» **EXTRACTED RECORDS**

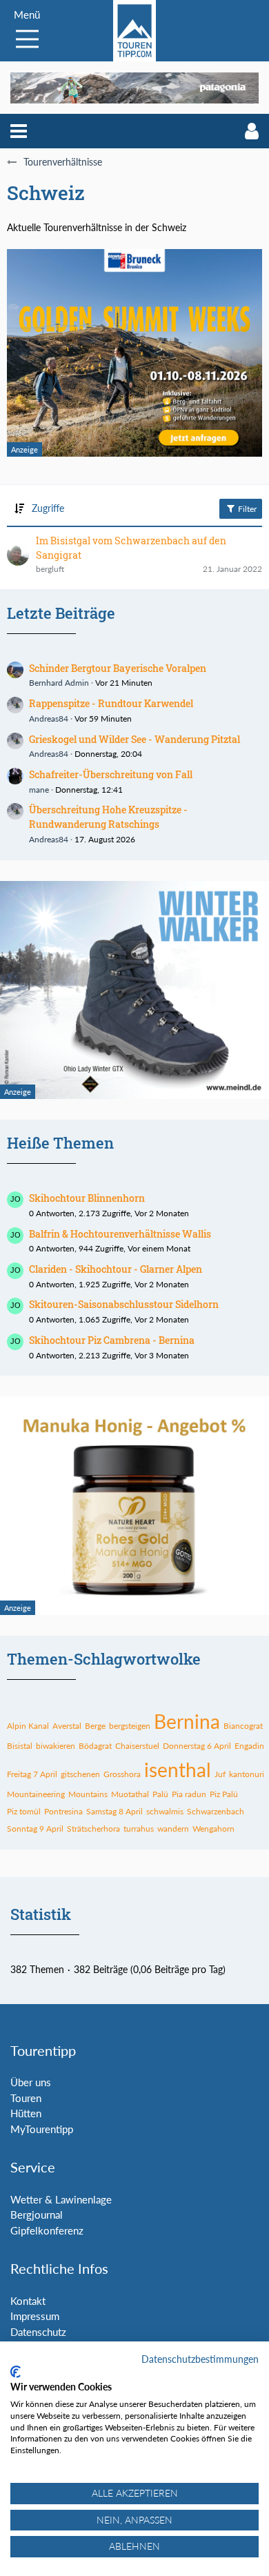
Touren (25, 2098)
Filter (246, 509)
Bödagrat (95, 1746)
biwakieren (55, 1746)
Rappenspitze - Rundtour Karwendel (111, 703)
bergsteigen (129, 1726)
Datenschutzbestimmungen (200, 2359)
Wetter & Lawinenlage (61, 2199)
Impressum (34, 2316)
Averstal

» **WORK REQUEST**
Quote the data exactly, leaving every image out of the copy.

» **RESPONSE BELOW**
Touren (25, 2098)
Filter (246, 509)
Bödagrat (95, 1746)
biwakieren (55, 1746)
Rappenspitze - Rundtour Karwendel (111, 703)
bergsteigen (129, 1726)
Datenschutzbestimmungen (200, 2359)
Wetter & Lawinenlage (61, 2199)
Impressum (34, 2316)
Averstal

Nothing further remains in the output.